__Data records__
'''

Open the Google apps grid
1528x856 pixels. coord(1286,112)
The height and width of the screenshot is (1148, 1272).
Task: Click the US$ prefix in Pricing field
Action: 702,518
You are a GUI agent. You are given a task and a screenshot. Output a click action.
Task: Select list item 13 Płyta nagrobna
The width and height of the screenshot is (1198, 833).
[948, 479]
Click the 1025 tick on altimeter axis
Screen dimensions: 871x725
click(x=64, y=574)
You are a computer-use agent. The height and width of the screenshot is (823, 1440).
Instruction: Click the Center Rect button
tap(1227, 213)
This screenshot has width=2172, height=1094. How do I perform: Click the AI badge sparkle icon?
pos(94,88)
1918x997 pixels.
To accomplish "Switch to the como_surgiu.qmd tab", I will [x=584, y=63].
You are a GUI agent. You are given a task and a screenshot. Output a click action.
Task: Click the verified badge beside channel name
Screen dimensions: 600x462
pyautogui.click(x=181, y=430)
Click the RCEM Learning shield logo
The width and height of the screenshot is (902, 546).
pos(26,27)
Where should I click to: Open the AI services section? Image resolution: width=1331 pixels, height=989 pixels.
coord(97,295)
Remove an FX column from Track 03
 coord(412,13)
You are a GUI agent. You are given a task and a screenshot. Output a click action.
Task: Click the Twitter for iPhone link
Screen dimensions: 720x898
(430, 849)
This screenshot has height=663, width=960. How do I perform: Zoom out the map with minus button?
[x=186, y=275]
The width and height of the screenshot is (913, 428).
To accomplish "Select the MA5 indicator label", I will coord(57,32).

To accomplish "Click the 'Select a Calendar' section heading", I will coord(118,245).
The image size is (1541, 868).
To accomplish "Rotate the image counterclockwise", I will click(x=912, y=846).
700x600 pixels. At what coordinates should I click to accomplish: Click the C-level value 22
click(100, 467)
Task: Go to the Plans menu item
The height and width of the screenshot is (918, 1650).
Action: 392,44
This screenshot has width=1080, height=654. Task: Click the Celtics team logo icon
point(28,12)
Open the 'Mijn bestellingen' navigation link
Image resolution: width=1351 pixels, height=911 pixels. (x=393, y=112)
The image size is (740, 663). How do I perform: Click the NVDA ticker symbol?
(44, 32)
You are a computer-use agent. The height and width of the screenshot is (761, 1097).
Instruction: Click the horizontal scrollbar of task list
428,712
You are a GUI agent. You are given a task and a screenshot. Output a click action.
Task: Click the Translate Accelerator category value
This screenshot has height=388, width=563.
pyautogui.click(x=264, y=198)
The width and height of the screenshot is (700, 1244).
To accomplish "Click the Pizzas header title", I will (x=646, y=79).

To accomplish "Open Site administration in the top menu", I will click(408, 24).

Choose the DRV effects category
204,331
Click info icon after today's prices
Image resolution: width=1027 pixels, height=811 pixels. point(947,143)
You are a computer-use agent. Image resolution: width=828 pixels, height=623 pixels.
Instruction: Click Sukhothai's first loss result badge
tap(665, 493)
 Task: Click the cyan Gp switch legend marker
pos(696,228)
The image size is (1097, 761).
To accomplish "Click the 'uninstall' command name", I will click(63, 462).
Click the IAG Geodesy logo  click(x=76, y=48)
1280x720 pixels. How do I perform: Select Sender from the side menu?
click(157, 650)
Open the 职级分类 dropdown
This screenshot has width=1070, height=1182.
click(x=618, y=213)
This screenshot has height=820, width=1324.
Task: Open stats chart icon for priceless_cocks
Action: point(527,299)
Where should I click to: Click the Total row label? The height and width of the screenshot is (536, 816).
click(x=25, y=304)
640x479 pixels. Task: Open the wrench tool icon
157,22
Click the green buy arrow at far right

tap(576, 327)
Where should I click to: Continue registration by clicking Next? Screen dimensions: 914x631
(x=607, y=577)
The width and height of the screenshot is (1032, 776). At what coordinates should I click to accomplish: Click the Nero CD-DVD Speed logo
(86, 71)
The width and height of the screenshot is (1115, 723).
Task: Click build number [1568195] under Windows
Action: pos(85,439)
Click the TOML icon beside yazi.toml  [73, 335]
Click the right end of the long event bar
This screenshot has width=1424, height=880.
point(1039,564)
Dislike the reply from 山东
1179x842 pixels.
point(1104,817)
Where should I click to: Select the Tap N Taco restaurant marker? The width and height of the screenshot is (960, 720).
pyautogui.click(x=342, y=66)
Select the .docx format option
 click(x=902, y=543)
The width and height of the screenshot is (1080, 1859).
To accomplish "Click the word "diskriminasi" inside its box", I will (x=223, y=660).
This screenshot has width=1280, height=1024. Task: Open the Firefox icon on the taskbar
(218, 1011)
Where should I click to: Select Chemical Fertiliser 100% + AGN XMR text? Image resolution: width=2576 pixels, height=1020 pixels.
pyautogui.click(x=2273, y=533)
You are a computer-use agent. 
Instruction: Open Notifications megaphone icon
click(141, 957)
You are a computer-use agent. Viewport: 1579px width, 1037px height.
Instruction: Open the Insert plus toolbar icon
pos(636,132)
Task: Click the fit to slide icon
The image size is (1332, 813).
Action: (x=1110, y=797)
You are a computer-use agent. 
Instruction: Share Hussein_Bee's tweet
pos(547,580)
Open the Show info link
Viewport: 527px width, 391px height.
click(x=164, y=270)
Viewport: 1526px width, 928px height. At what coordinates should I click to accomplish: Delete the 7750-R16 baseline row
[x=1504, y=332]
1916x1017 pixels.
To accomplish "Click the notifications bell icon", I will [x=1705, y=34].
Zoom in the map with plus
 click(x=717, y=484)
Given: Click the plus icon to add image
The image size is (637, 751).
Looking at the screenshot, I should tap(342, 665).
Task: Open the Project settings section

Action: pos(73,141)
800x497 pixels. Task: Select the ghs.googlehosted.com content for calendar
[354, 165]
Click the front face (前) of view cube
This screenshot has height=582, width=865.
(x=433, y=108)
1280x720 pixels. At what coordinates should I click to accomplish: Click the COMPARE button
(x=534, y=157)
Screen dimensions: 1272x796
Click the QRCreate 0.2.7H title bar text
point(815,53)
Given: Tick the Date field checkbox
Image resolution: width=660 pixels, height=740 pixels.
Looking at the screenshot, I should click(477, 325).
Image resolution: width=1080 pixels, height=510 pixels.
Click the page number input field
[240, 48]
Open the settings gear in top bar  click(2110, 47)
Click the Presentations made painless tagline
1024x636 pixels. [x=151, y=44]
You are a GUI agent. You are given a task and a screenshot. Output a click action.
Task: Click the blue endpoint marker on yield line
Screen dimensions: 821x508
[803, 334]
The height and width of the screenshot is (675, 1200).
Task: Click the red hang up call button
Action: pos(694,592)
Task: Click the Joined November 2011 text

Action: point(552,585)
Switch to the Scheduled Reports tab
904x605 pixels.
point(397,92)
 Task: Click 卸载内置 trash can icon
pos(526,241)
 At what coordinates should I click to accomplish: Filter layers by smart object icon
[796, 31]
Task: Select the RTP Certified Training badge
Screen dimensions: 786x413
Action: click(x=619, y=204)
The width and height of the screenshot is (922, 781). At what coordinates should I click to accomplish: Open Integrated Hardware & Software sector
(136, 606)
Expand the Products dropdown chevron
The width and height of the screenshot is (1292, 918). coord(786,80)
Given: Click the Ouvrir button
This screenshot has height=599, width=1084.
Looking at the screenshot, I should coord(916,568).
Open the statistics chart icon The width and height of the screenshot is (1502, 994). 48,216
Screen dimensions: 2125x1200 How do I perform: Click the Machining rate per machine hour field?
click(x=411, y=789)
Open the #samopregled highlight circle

'''

__Your goal__
Write the material out once more, exactly.

__Finished task__
Open the Google apps grid
1528x856 pixels. coord(1286,112)
The height and width of the screenshot is (1148, 1272).
Task: Click the US$ prefix in Pricing field
Action: 702,518
You are a GUI agent. You are given a task and a screenshot. Output a click action.
Task: Select list item 13 Płyta nagrobna
The width and height of the screenshot is (1198, 833).
[948, 479]
Click the 1025 tick on altimeter axis
Screen dimensions: 871x725
click(x=64, y=574)
You are a computer-use agent. The height and width of the screenshot is (823, 1440).
Instruction: Click the Center Rect button
tap(1227, 213)
This screenshot has width=2172, height=1094. How do I perform: Click the AI badge sparkle icon?
pos(94,88)
1918x997 pixels.
To accomplish "Switch to the como_surgiu.qmd tab", I will [x=584, y=63].
You are a GUI agent. You are given a task and a screenshot. Output a click action.
Task: Click the verified badge beside channel name
Screen dimensions: 600x462
pyautogui.click(x=181, y=430)
Click the RCEM Learning shield logo
The width and height of the screenshot is (902, 546).
pos(26,27)
Where should I click to: Open the AI services section? Image resolution: width=1331 pixels, height=989 pixels.
coord(97,295)
Remove an FX column from Track 03
 coord(412,13)
You are a GUI agent. You are given a task and a screenshot. Output a click action.
Task: Click the Twitter for iPhone link
Screen dimensions: 720x898
(430, 849)
This screenshot has height=663, width=960. How do I perform: Zoom out the map with minus button?
[x=186, y=275]
The width and height of the screenshot is (913, 428).
To accomplish "Select the MA5 indicator label", I will coord(57,32).

To accomplish "Click the 'Select a Calendar' section heading", I will coord(118,245).
The image size is (1541, 868).
To accomplish "Rotate the image counterclockwise", I will click(x=912, y=846).
700x600 pixels. At what coordinates should I click to accomplish: Click the C-level value 22
click(100, 467)
Task: Go to the Plans menu item
The height and width of the screenshot is (918, 1650).
Action: 392,44
This screenshot has width=1080, height=654. Task: Click the Celtics team logo icon
point(28,12)
Open the 'Mijn bestellingen' navigation link
Image resolution: width=1351 pixels, height=911 pixels. (x=393, y=112)
The image size is (740, 663). How do I perform: Click the NVDA ticker symbol?
(44, 32)
You are a computer-use agent. The height and width of the screenshot is (761, 1097).
Instruction: Click the horizontal scrollbar of task list
428,712
You are a GUI agent. You are given a task and a screenshot. Output a click action.
Task: Click the Translate Accelerator category value
This screenshot has height=388, width=563.
pyautogui.click(x=264, y=198)
The width and height of the screenshot is (700, 1244).
To accomplish "Click the Pizzas header title", I will (x=646, y=79).

To accomplish "Open Site administration in the top menu", I will click(408, 24).

Choose the DRV effects category
204,331
Click info icon after today's prices
Image resolution: width=1027 pixels, height=811 pixels. point(947,143)
You are a computer-use agent. Image resolution: width=828 pixels, height=623 pixels.
Instruction: Click Sukhothai's first loss result badge
tap(665, 493)
 Task: Click the cyan Gp switch legend marker
pos(696,228)
The image size is (1097, 761).
To accomplish "Click the 'uninstall' command name", I will click(63, 462).
Click the IAG Geodesy logo  click(x=76, y=48)
1280x720 pixels. How do I perform: Select Sender from the side menu?
click(157, 650)
Open the 职级分类 dropdown
This screenshot has width=1070, height=1182.
click(x=618, y=213)
This screenshot has height=820, width=1324.
Task: Open stats chart icon for priceless_cocks
Action: point(527,299)
Where should I click to: Click the Total row label? The height and width of the screenshot is (536, 816).
click(x=25, y=304)
640x479 pixels. Task: Open the wrench tool icon
157,22
Click the green buy arrow at far right

tap(576, 327)
Where should I click to: Continue registration by clicking Next? Screen dimensions: 914x631
(x=607, y=577)
The width and height of the screenshot is (1032, 776). At what coordinates should I click to accomplish: Click the Nero CD-DVD Speed logo
(86, 71)
The width and height of the screenshot is (1115, 723).
Task: Click build number [1568195] under Windows
Action: pos(85,439)
Click the TOML icon beside yazi.toml  [73, 335]
Click the right end of the long event bar
This screenshot has width=1424, height=880.
point(1039,564)
Dislike the reply from 山东
1179x842 pixels.
point(1104,817)
Where should I click to: Select the Tap N Taco restaurant marker? The width and height of the screenshot is (960, 720).
pyautogui.click(x=342, y=66)
Select the .docx format option
 click(x=902, y=543)
The width and height of the screenshot is (1080, 1859).
To accomplish "Click the word "diskriminasi" inside its box", I will (x=223, y=660).
This screenshot has width=1280, height=1024. Task: Open the Firefox icon on the taskbar
(218, 1011)
Where should I click to: Select Chemical Fertiliser 100% + AGN XMR text? Image resolution: width=2576 pixels, height=1020 pixels.
pyautogui.click(x=2273, y=533)
You are a computer-use agent. 
Instruction: Open Notifications megaphone icon
click(141, 957)
You are a computer-use agent. Viewport: 1579px width, 1037px height.
Instruction: Open the Insert plus toolbar icon
pos(636,132)
Task: Click the fit to slide icon
The image size is (1332, 813).
Action: (x=1110, y=797)
You are a computer-use agent. 
Instruction: Share Hussein_Bee's tweet
pos(547,580)
Open the Show info link
Viewport: 527px width, 391px height.
click(x=164, y=270)
Viewport: 1526px width, 928px height. At what coordinates should I click to accomplish: Delete the 7750-R16 baseline row
[x=1504, y=332]
1916x1017 pixels.
To accomplish "Click the notifications bell icon", I will [x=1705, y=34].
Zoom in the map with plus
 click(x=717, y=484)
Given: Click the plus icon to add image
The image size is (637, 751).
Looking at the screenshot, I should tap(342, 665).
Task: Open the Project settings section

Action: pos(73,141)
800x497 pixels. Task: Select the ghs.googlehosted.com content for calendar
[354, 165]
Click the front face (前) of view cube
This screenshot has height=582, width=865.
(x=433, y=108)
1280x720 pixels. At what coordinates should I click to accomplish: Click the COMPARE button
(x=534, y=157)
Screen dimensions: 1272x796
Click the QRCreate 0.2.7H title bar text
point(815,53)
Given: Tick the Date field checkbox
Image resolution: width=660 pixels, height=740 pixels.
Looking at the screenshot, I should click(477, 325).
Image resolution: width=1080 pixels, height=510 pixels.
Click the page number input field
[240, 48]
Open the settings gear in top bar  click(2110, 47)
Click the Presentations made painless tagline
1024x636 pixels. [x=151, y=44]
You are a GUI agent. You are given a task and a screenshot. Output a click action.
Task: Click the blue endpoint marker on yield line
Screen dimensions: 821x508
[803, 334]
The height and width of the screenshot is (675, 1200).
Task: Click the red hang up call button
Action: pos(694,592)
Task: Click the Joined November 2011 text

Action: point(552,585)
Switch to the Scheduled Reports tab
904x605 pixels.
point(397,92)
 Task: Click 卸载内置 trash can icon
pos(526,241)
 At what coordinates should I click to accomplish: Filter layers by smart object icon
[796, 31]
Task: Select the RTP Certified Training badge
Screen dimensions: 786x413
Action: click(x=619, y=204)
The width and height of the screenshot is (922, 781). At what coordinates should I click to accomplish: Open Integrated Hardware & Software sector
(136, 606)
Expand the Products dropdown chevron
The width and height of the screenshot is (1292, 918). coord(786,80)
Given: Click the Ouvrir button
This screenshot has height=599, width=1084.
Looking at the screenshot, I should coord(916,568).
Open the statistics chart icon The width and height of the screenshot is (1502, 994). 48,216
Screen dimensions: 2125x1200 How do I perform: Click the Machining rate per machine hour field?
click(x=411, y=789)
Open the #samopregled highlight circle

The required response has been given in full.